Je ne ressens aucune souffrance. Après tout, comment éprouver de la peine pour un homme comme lui ? Je me suis reconstruite, mais les ravages de son éducation sont profondément ancrés en moi. Il fait partie des démons que je combats. Finalement, je lui fais même honneur « la peine est une faiblesse ». La dernière fois que je l’ai vu, c'était à cette soirée, il m’avait donné une enveloppe avec écrit « tu es libre » et m’a envoyé ici, sans un regard ni un mot. J’ai vécu assez longtemps avec lui pour connaître certains codes de conduite et les lois des Black Fever. Alors, je sais qu’en tant qu’enfant unique, c’est à moi de venger sa mort.
— Tu sais qui l’a abattu ?
— Comment veux-tu que je le sache ? Ton père a tué beaucoup de monde, il avait énormément d’ennemis.
À qui la faute ? Je me le demande.
— Tu n’as aucun indice ?
— Je suis devant son corps à la morgue. Est-ce que tu crois qu’on peut considérer la croix au milieu, de son front, comme un indice ?
Toujours aussi méprisant. Cette croix est plus que ça. C’est la marque de fabrique d’un mercenaire. Je n’ai plus qu’à obtenir le nom de son client.

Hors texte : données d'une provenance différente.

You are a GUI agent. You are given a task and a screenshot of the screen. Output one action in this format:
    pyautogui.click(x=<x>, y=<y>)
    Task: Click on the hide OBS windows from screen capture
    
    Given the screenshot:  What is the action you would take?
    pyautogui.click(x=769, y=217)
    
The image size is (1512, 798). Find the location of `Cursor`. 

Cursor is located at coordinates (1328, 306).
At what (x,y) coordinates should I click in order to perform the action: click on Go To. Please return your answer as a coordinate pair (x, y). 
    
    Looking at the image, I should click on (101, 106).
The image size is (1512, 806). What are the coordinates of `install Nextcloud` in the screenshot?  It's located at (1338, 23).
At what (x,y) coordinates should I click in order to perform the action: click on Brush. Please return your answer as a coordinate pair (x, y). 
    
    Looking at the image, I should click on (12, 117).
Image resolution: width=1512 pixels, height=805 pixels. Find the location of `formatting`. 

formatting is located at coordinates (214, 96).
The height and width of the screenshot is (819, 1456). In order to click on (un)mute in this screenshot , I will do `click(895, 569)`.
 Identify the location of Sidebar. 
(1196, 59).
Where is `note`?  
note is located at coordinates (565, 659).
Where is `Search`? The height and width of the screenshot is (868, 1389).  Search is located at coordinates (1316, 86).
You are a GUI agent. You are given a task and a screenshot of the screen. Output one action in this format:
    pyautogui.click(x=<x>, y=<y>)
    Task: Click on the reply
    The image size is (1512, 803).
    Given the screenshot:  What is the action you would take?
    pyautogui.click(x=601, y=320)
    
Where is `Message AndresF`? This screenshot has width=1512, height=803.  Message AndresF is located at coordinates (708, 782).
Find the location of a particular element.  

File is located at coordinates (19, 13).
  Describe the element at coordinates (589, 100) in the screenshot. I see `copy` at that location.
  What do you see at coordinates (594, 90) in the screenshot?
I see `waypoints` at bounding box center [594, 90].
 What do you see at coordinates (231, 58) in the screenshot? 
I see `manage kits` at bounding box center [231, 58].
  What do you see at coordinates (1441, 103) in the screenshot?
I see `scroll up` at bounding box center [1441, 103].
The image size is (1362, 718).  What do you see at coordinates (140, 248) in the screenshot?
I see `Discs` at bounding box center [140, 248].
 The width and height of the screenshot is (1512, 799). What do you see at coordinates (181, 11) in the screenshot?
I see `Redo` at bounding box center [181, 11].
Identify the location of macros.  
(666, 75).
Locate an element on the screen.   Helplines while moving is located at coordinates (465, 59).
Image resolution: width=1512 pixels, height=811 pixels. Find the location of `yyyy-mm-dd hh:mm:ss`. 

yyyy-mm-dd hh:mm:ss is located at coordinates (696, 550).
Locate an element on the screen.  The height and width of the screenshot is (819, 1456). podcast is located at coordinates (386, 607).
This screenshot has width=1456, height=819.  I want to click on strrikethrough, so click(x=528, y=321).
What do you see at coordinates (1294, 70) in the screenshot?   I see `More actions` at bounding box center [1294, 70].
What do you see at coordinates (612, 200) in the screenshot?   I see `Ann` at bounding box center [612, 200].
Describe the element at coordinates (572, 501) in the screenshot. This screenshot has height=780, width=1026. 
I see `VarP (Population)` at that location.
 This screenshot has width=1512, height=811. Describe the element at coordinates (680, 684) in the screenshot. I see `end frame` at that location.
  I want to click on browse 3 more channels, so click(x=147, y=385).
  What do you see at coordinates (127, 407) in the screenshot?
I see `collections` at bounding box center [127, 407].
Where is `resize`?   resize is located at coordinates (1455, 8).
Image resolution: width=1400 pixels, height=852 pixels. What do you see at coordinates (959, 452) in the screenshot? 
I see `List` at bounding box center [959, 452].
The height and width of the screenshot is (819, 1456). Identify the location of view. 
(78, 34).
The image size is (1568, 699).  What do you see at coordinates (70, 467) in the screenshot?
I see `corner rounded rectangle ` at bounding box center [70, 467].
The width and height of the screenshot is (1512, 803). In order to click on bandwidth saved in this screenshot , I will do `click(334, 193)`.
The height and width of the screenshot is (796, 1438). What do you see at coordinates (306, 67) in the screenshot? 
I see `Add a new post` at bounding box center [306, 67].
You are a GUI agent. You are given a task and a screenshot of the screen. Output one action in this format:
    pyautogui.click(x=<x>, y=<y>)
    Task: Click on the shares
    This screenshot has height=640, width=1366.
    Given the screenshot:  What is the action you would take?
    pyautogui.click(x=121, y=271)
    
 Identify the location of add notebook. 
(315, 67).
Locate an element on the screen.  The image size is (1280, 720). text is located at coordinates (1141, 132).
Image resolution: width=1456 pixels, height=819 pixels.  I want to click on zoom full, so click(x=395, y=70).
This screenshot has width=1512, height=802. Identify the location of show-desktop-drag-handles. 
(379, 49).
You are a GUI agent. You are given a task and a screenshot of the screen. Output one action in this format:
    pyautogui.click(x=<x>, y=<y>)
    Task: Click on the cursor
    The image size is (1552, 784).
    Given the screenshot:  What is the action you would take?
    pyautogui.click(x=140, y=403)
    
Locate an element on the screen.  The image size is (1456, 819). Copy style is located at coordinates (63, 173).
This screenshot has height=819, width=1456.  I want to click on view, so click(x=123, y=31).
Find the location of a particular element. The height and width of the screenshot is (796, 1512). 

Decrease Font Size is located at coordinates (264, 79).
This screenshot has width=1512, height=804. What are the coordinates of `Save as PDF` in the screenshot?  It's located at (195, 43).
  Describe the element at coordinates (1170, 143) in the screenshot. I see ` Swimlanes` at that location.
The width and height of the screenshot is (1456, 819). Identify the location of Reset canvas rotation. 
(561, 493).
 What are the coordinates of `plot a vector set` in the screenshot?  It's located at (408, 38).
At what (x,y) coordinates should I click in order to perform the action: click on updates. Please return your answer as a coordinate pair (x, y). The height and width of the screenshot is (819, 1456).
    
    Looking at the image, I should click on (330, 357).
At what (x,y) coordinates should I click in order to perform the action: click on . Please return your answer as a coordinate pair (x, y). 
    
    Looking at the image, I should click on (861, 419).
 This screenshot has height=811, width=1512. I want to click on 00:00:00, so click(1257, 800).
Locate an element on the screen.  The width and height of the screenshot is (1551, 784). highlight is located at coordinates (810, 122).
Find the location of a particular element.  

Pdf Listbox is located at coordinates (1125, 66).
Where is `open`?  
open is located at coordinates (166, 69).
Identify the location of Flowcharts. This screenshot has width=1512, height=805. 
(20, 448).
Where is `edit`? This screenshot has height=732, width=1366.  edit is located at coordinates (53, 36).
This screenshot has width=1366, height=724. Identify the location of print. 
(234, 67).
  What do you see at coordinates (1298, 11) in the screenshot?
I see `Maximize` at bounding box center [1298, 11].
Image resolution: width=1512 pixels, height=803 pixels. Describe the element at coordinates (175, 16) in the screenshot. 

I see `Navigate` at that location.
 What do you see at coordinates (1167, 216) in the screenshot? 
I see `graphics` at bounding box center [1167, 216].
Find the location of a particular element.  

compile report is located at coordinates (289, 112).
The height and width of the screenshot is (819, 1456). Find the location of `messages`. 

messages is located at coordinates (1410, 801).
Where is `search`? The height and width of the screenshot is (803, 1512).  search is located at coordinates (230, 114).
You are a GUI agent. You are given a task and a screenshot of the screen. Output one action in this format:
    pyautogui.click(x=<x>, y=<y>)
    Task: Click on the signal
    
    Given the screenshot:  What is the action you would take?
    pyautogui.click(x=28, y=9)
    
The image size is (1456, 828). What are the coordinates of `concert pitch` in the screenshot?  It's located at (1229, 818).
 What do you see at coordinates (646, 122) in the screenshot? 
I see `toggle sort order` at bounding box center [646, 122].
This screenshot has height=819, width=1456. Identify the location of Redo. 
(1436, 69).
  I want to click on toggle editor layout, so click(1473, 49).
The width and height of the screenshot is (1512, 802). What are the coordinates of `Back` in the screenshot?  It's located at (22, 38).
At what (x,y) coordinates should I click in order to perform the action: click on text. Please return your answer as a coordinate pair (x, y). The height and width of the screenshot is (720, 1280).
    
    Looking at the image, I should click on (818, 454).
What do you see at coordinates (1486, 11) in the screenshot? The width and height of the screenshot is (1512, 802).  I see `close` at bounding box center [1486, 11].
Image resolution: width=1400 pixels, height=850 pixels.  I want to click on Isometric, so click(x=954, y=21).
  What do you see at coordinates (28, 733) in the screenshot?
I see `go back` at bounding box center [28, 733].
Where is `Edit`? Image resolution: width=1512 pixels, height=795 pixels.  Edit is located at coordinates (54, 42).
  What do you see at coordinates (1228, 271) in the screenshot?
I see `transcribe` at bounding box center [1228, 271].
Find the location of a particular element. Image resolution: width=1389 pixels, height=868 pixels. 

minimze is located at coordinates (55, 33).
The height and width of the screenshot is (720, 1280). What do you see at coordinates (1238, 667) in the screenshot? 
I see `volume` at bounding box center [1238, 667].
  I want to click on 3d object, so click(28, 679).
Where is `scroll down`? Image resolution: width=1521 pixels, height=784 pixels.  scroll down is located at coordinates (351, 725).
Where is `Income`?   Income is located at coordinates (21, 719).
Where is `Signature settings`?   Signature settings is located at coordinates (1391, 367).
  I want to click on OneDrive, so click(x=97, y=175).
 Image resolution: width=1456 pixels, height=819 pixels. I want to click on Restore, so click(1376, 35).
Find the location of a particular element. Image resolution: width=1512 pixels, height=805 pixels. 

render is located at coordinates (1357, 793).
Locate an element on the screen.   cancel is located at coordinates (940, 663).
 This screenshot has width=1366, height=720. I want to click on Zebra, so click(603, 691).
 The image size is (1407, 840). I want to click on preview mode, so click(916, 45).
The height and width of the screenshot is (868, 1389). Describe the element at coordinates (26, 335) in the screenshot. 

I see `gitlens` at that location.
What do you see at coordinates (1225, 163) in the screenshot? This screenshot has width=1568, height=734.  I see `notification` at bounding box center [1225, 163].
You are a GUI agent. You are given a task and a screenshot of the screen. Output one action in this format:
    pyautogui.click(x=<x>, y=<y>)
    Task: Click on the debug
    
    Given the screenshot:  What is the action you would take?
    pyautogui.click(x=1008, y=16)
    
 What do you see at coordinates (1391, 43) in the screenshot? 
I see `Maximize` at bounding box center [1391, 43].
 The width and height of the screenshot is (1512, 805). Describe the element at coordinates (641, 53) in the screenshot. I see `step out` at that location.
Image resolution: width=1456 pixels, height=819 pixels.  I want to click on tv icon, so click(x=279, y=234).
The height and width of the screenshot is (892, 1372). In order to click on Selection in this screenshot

— Je m’occupe de le venger. Je vous apporterai la tête de la personne qui a ordonné sa mort. Je vous donne ma parole. Considérez que c’est déjà fait.
Mon ton est autoritaire, et, vu le silence, il n’a pas l’habitude qu’on utilise ce ton avec lui. Je suis Ombra pas un de ses soldats bien dressés. Je suis peut-être son futur assassin, mais jamais, je ne me laisserai marcher sur les pieds.
— Heureux de voir que tu te souviens encore de nos règles.
Comment les oublier, quand on a tout fait pour les encrer au plus profond de mon âme.
— Quand a lieu l’enterrement ?
— Dans deux jours.
— Très bien, je serai là.
— Tu n’as pas le choix. Je te rappelle que nous avons un accord, toi et moi, maintenant que ton père est décédé.
J’ai envie de l’insulter, mais je me retiens. Je savais qu’un jour, je ferais partie des Black, alors je suis restée informée sur les agissements des criminels de ce monde. Nico s’est forgé une belle réputation. J’ai entendu beaucoup de choses à son sujet, il est connu pour être sadique et il aime exécuter ses ennemis de ses mains. Je suis heureuse de constater qu’il n’a pas hérité de la lâcheté de son père. Je suis curieuse : Va-t-il me reconnaître ? Sait-il que je suis Ombra ? Sait-il que je suis vivante ?
Il me suffit d’un coup de fil pour connaître la personne qui a mis un contrat sur la tête de mon géniteur. Le mercenaire a été surpris d’apprendre que Roberto était mon père, et m’a dit qu’il comprenait mieux pourquoi j’étais si redoutable et brillante. Ce qui est bien chez les mercenaires, c’est qu’ils ne font aucune différence entre les femmes et les hommes. Seuls le talent et la réputation comptent, et j’ai gagné ma place dans ce milieu.
Il me reste 48 heures, je n’ai pas de temps à perdre. Je prépare un sac à la va-vite pendant que Soha me réserve un billet pour le prochain vol. Au moment de lui dire au revoir, j’ai le sentiment au plus profond de moi qu’il va se transformer en adieux. C’est une habitude. En dix ans, j’ai souvent dû dire adieu à Tanaka, à mon fiancé et aujourd’hui à ma sœur. J’ai connu la peine, la joie et l’amour. Et maintenant, peu importe ce que la vie me réserve, je suis prête.